### Record excerpts ###

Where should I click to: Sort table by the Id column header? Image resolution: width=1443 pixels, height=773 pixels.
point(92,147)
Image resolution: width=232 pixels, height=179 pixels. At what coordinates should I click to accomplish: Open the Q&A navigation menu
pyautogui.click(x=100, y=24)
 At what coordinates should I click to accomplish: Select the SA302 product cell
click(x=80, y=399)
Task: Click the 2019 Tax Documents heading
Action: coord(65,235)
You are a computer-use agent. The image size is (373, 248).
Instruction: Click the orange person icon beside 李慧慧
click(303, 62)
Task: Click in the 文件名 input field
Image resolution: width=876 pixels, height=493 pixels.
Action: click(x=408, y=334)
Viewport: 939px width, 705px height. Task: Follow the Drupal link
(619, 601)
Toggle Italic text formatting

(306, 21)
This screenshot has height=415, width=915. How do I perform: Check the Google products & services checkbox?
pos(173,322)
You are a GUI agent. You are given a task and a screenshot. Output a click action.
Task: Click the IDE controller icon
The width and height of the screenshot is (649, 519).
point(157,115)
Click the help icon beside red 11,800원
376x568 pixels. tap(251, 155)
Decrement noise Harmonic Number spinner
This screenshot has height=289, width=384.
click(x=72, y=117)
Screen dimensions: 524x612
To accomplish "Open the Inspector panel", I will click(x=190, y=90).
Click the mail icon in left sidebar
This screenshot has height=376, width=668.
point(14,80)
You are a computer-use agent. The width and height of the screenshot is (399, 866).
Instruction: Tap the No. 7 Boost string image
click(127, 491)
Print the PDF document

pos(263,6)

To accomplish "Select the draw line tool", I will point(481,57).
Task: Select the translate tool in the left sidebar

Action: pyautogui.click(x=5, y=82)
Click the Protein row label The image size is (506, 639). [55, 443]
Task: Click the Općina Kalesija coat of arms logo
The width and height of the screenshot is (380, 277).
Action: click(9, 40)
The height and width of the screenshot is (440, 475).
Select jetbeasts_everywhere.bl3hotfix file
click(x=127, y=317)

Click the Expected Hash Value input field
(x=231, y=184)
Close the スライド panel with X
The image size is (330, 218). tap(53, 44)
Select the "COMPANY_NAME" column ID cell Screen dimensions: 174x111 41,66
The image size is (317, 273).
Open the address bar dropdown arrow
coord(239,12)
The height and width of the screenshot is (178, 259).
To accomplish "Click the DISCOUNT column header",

###

→ Assignment: Please give back the entries above, unchanged and complete.

→ Task output:
Where should I click to: Sort table by the Id column header? Image resolution: width=1443 pixels, height=773 pixels.
point(92,147)
Image resolution: width=232 pixels, height=179 pixels. At what coordinates should I click to accomplish: Open the Q&A navigation menu
pyautogui.click(x=100, y=24)
 At what coordinates should I click to accomplish: Select the SA302 product cell
click(x=80, y=399)
Task: Click the 2019 Tax Documents heading
Action: coord(65,235)
You are a computer-use agent. The image size is (373, 248).
Instruction: Click the orange person icon beside 李慧慧
click(303, 62)
Task: Click in the 文件名 input field
Image resolution: width=876 pixels, height=493 pixels.
Action: click(x=408, y=334)
Viewport: 939px width, 705px height. Task: Follow the Drupal link
(619, 601)
Toggle Italic text formatting

(306, 21)
This screenshot has height=415, width=915. How do I perform: Check the Google products & services checkbox?
pos(173,322)
You are a GUI agent. You are given a task and a screenshot. Output a click action.
Task: Click the IDE controller icon
The width and height of the screenshot is (649, 519).
point(157,115)
Click the help icon beside red 11,800원
376x568 pixels. tap(251, 155)
Decrement noise Harmonic Number spinner
This screenshot has height=289, width=384.
click(x=72, y=117)
Screen dimensions: 524x612
To accomplish "Open the Inspector panel", I will click(x=190, y=90).
Click the mail icon in left sidebar
This screenshot has height=376, width=668.
point(14,80)
You are a computer-use agent. The width and height of the screenshot is (399, 866).
Instruction: Tap the No. 7 Boost string image
click(127, 491)
Print the PDF document

pos(263,6)

To accomplish "Select the draw line tool", I will point(481,57).
Task: Select the translate tool in the left sidebar

Action: pyautogui.click(x=5, y=82)
Click the Protein row label The image size is (506, 639). [55, 443]
Task: Click the Općina Kalesija coat of arms logo
The width and height of the screenshot is (380, 277).
Action: click(9, 40)
The height and width of the screenshot is (440, 475).
Select jetbeasts_everywhere.bl3hotfix file
click(x=127, y=317)

Click the Expected Hash Value input field
(x=231, y=184)
Close the スライド panel with X
The image size is (330, 218). tap(53, 44)
Select the "COMPANY_NAME" column ID cell Screen dimensions: 174x111 41,66
The image size is (317, 273).
Open the address bar dropdown arrow
coord(239,12)
The height and width of the screenshot is (178, 259).
To accomplish "Click the DISCOUNT column header",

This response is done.